Dan Glover daneglover at gmail.com
Mon Nov 8 20:30:30 PST 2010


Hello everyone

On Mon, Nov 8, 2010 at 5:31 PM,  <plattholden at gmail.com> wrote:
> Hi Dan,
>
> Yes, I agree. But, even though Beauty lies beyond subject and object, we use
> subject-object assumptions to think about and discuss it anyway.

Dan:
Do we? I thought we used Quality to think and discuss. And yes, it is
deceiving, this language we use, but looking at it logically, it is
clear that when we say, oh! what a beautiful painting! that we are not
talking about an object that we are observing, but rather the
experience itself. The feeling that arises isn't from the painting.
And it isn't from the self. It just is.

Some years ago, I visited my sister in California. She said that we
just had to go to this little art museum... that there was something
that I had to see. When we arrived, the place was nearly empty. But
when we walked around a corner, there must have been fifty people or
more gathered around this one little painting.

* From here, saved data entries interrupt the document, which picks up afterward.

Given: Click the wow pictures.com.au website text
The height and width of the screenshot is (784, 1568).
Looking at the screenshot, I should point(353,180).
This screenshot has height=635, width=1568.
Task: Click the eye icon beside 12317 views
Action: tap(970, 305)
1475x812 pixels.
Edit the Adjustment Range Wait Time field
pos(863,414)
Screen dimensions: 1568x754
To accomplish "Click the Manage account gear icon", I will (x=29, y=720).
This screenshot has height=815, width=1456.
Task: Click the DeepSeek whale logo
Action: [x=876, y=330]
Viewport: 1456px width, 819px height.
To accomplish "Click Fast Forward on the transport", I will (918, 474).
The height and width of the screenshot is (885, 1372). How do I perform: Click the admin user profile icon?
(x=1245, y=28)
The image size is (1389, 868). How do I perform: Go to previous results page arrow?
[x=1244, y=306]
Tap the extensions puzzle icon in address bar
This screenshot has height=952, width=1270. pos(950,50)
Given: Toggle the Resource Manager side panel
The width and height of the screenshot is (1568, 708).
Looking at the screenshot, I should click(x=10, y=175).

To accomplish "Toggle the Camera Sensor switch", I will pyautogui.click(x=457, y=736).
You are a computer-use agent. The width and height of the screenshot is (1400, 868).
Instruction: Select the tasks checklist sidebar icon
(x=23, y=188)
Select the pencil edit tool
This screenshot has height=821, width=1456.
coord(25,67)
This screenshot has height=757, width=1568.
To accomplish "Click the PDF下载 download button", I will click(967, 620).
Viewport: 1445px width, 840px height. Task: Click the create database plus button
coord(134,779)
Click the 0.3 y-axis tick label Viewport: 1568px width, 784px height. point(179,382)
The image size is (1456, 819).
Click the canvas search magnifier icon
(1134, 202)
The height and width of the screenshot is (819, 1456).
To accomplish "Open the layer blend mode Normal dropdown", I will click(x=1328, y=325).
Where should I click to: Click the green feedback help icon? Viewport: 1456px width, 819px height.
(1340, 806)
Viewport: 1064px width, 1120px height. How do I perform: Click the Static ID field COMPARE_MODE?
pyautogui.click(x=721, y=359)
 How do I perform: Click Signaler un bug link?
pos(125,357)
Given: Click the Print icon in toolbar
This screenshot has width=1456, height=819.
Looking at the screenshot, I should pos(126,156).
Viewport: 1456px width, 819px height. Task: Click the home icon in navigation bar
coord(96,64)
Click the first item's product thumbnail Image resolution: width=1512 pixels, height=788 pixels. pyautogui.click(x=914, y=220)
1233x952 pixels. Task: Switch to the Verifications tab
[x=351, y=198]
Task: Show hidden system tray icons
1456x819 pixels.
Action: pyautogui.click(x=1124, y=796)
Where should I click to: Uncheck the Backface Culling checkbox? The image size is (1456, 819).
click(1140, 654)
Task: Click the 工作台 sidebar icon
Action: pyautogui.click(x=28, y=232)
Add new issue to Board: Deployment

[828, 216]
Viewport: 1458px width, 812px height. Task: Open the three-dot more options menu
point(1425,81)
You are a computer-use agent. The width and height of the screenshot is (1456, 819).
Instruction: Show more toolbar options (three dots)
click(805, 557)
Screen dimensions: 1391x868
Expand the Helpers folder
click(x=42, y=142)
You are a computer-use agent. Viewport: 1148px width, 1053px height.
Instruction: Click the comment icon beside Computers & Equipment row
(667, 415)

It was a Van Gogh... one little iris. Just a little thing... it
couldn't have been a foot square. But oh my God!

Platt:
> I've tried to
> read and comprehend academic aesthetics, but shortly give up. It's all BS as
> far as I'm concerned. I'm a romantic, as expressed in this poem:
>
> "WHEN I heard the learn'd astronomer,
> When the proofs, the figures, were ranged in columns before me,
> When I was shown the charts, the diagrams, to add, divide, and measure them,
> When I sitting heard the learned astronomer where he lectured with much
> applause in the lecture room,
> How soon unaccountable I became tired and sick,
> Till rising and gliding out I wander'd off by myself,
> In the mystical moist night-air, and from time to time,
> Look'd up in perfect silence at the stars." -- Walt Whitman
>
> What kept me glued to Pirsig's words was my feeling that between the lines he
> was like a Walt Whitman, affirming a romantic rather than a materialist
> worldview -- a view I've held for many years.
>
> In ZAMM, Pirsig divided experience into Classic and Romantic. I think he
> Lila he came down on the Romantic side. Maybe not, but at least John Wooden
> Leg's dog was a romantic "good dog," not a classic poodle or bassett hound.

Dan:

I think it is both. And that's what's kept me here all these years,
trying to figure out how on earth it can be both at the same time.

>Platt:
> Thanks for the question.

Dan:

You are welcome. And thank you too, old friend.